Kommentar zum NahostkonfliktChina – der nächste Weltpolizist?
Nachdem die Volksrepublik zwischen Iran und Saudiarabien vermittelt hat, strebt sie nun nach Höherem: einer Einigung zwischen Israel und den Palästinensern.

China als Friedensstifter im Nahen Osten, als Vermittler zwischen Israelis und Palästinensern? Vor wenigen Monaten hätte diese Meldung noch Lacher, zumindest aber Erstaunen hervorgerufen. Denn China hat sich bisher darauf konzentriert, seinen Einfluss in anderen Regionen über ökonomische Beziehungen auf- und auszubauen. Damit wurden finanzielle Abhängigkeiten geschaffen, die natürlich auch politische Auswirkungen hatten.
Doch Peking hat sich in den vergangenen Monaten als politischer Akteur auf der Weltbühne nicht nur positioniert, sondern mit einem Überraschungscoup bereits profilieren können. Den chinesischen Verhandlern ist es tatsächlich gelungen, dass sich die langjährigen Erzrivalen Saudiarabien und Iran wieder versöhnt haben. Das war eine Überraschung, denn vor der Verkündigung dieser Verständigung wurde nicht einmal bekannt, dass überhaupt verhandelt wurde.
Diese positive Nachricht hat weitreichende Auswirkungen auf die gesamte Region. Denn die Rivalität der beiden Staaten befeuerte seit Jahren Stellvertreterkriege – im Jemen, in Syrien, Bahrain, im Libanon. Eine der Folgen dieser unter Pekings Patronage geschlossenen Vereinbarung ist, dass seit Anfang April die Rivalen in dem seit fast zehn Jahren tobenden Bürgerkrieg über einen Waffenstillstand verhandeln.
Beflügelt durch diesen Erfolg, bietet sich China diese Woche nun öffentlich als aktiver Vermittler an in einem Konflikt, der wie kein anderer als unlösbar gilt: im seit Jahrzehnten tobenden Kampf um jenes Stück Land, auf das Juden und Palästinenser gleichermassen Anspruch erheben. In den vergangenen Jahren erschien auch deshalb eine Lösung immer unwahrscheinlicher, weil sich die Vermittler zurückzogen. Die Europäer beschränken sich so darauf, mantraartig die Zweistaatenlösung einzufordern, ohne sich dafür zu engagieren.
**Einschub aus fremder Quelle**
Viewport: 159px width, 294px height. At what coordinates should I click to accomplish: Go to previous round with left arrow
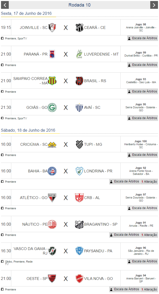5,5
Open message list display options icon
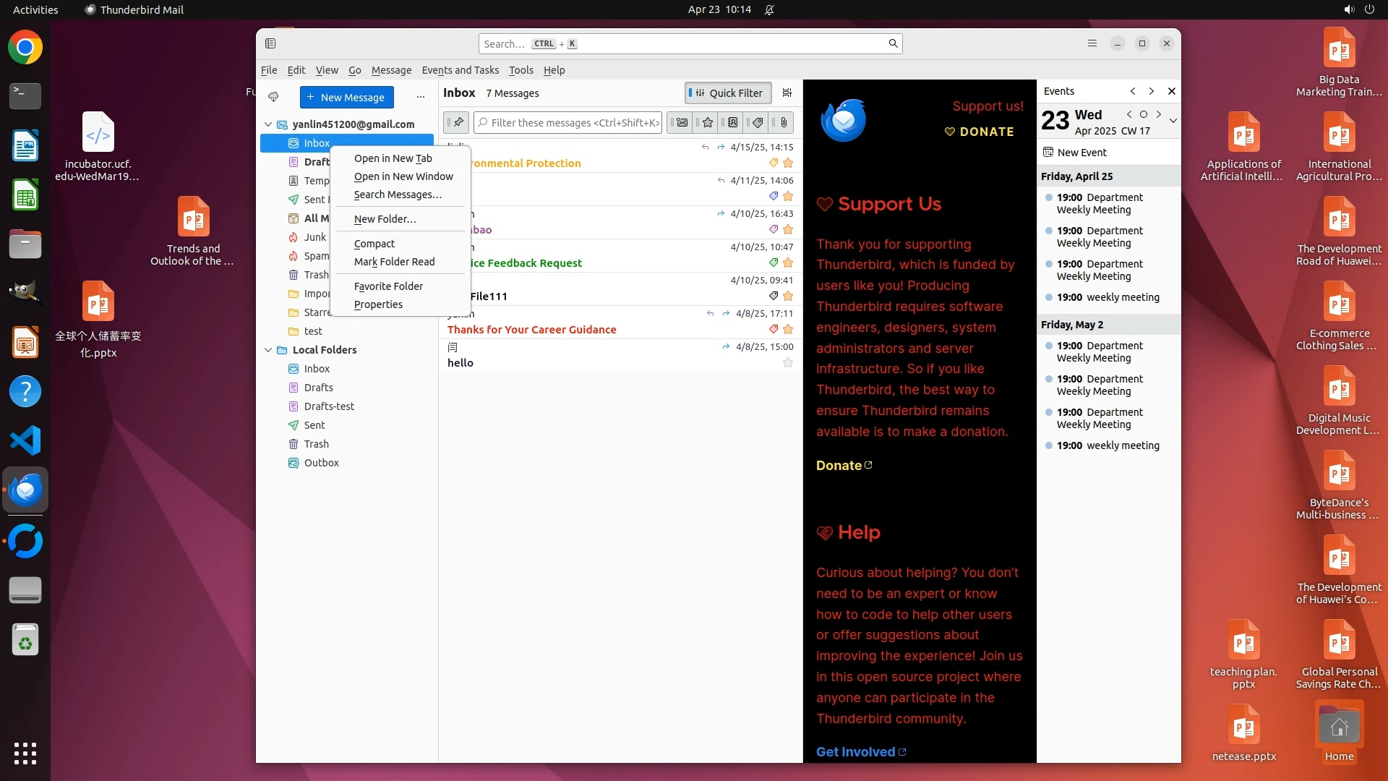Viewport: 1388px width, 781px height. tap(787, 93)
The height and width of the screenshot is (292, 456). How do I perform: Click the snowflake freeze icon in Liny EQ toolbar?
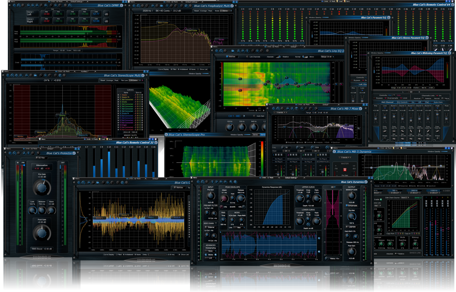(x=268, y=51)
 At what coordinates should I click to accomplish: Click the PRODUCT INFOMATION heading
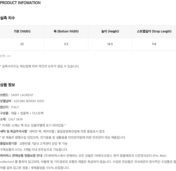point(20,3)
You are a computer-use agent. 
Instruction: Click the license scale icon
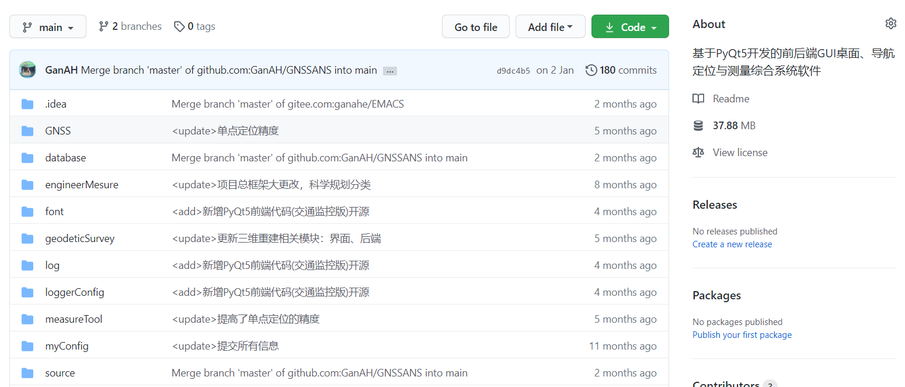tap(698, 153)
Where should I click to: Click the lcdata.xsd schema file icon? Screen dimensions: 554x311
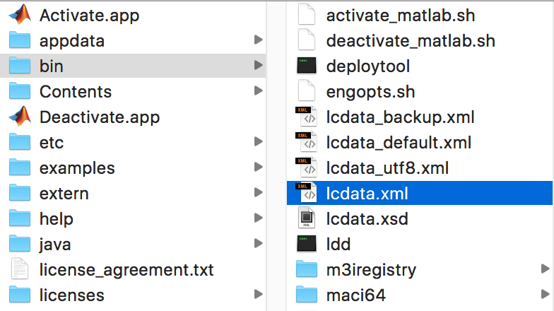click(x=307, y=218)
Die USA haben das Feld geräumt, auf das nun die chinesische Führung vorrückt.
Von den Israelis ernst genommen werden ohnehin nur die Amerikaner. US-Präsident Joe Biden hat jedoch entschieden, sich aus der Region möglichst herauszuhalten. Zum einen zieht er damit eine Lehre aus der Zeit der Ära von Barack Obama, dessen Aussenminister John Kerry hier trotz vielfältiger Bemühungen nichts zustande brachte. Ein weiterer Grund ist das schlechte Verhältnis zwischen Biden und dem israelischen Ministerpräsidenten Benjamin Netanyahu, der seit Jahresbeginn eine Regierung leitet, die aus ideologischen Gründen ein, wie er es nennt, «Gross-Israel» verwirklichen will.
Die US-Regierung beschränkt sich auf Kritik am Siedlungsbau und an der Justizreform. Dabei hätten die USA einen Hebel, Israel unter Druck zu setzen: indem die Militärhilfe – immerhin drei Milliarden Dollar pro Jahr – gekürzt wird. Aber davor schreckt Biden bislang zurück.
Während die Handelsinvestitionen der Vereinigten Staaten in der Region seit dem Jahr 2019 von 120 auf 80 Milliarden Dollar zurückgingen, stiegen jene Chinas von 180 auf 259 Milliarden Dollar. Die USA haben das Feld geräumt, auf das nun die chinesische Führung vorrückt. Ist tatsächlich ein Frieden zwischen Israelis und Palästinensern möglich? Der Einstieg Pekings bringt zumindest Bewegung in den festgefahrenen Konflikt. Und China macht den USA die Rolle als Weltpolizist streitig, der Nahe Osten ist nur das erste Betätigungsfeld.